“Tetapi pada poin yang ketiga inilah sesungguhnya hikmah terbesar kenapa Idul Adha selalu diulang setiap tahunnya. Yaitu hikmah meneladani kehidupan Nabi Ibrahim AS dan keluarganya untuk kita nilai ke dalam diri kita, dan untuk kita praktekkan dalam kehidupan kita, dan dengan itu kita mendekatkan diri kepada Allah SWT,” jelas Khatib Faisal.

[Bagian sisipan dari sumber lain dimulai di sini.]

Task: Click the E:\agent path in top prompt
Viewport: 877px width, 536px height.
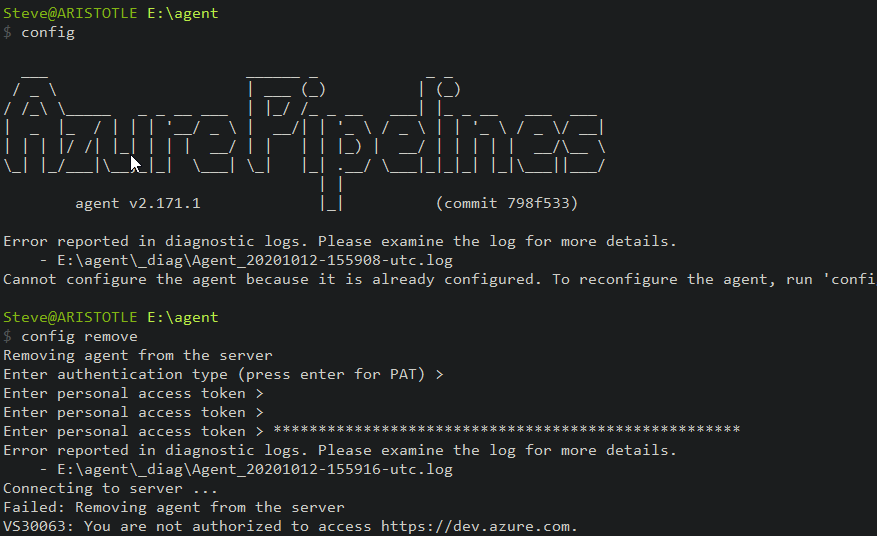Action: [x=183, y=14]
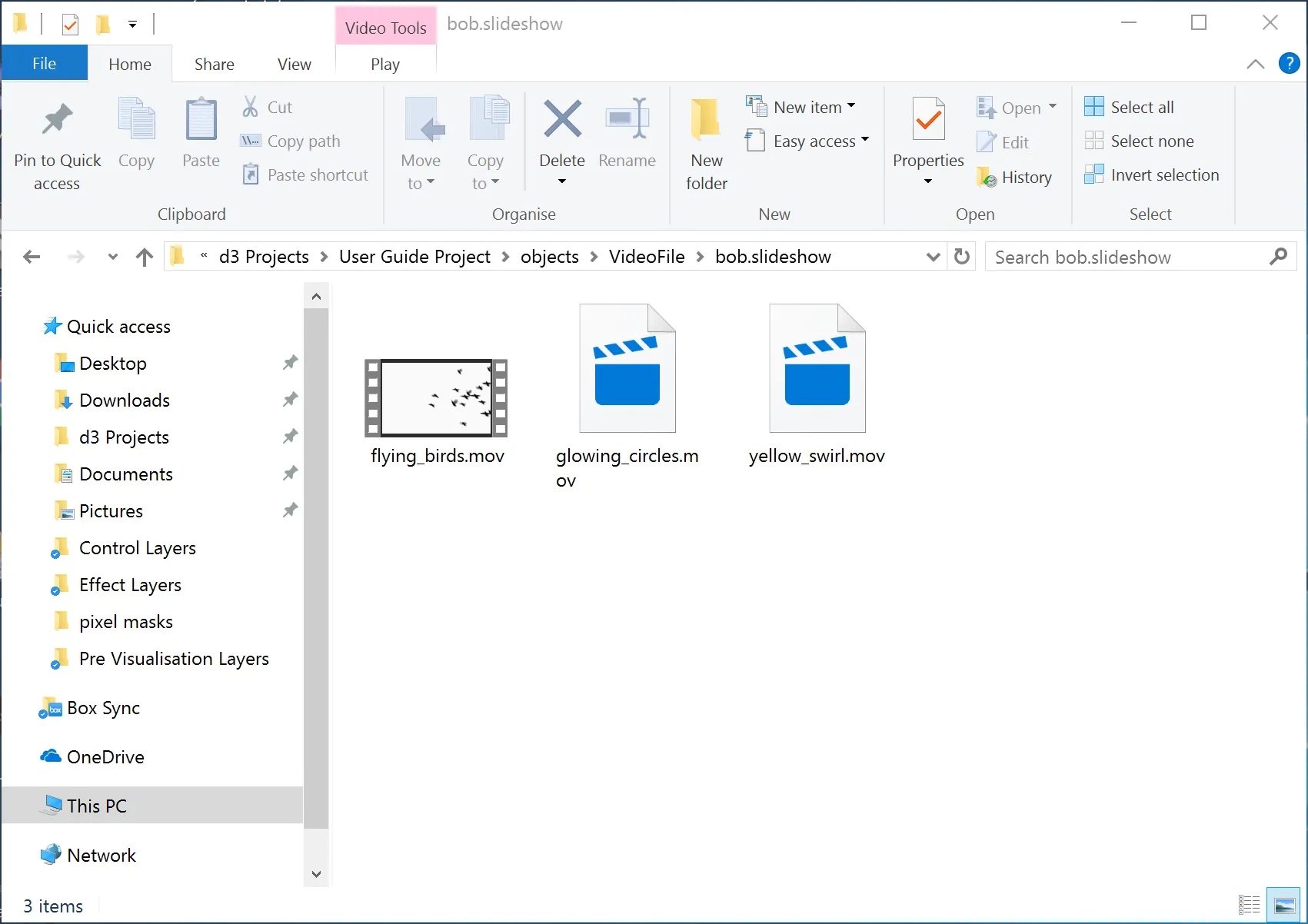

Sementara itu Kapolda Sulut usai sholat mengatakan, Nabi Ibrahim AS bersedia mengorbankan putranya Nabi Ismail AS sebagai wujud kepatuhan dan kecintaan terhadap Allah SWT.
“Kita sebagai umat beragama, apapun agamanya, harus selalu mencintai Tuhan yang telah menciptakan kita, yang sudah memberikan kita kehidupan. Kemudian terkait sikap rela berkorban, kami sebagai anggota Polri tentu saja harus melakukan tugas pokok melayani dan melindungi masyarakat dengan sebaik-baiknya,” singkat Irjen Pol Yudhiawan.
Usai pelaksanaan sholat, dilanjutkan dengan penyerahan dan penyembelihan hewan kurban Polda Sulut, di halaman belakang Sekolah Polisi Negara (SPN) Polda Sulut, Karombasan, Manado.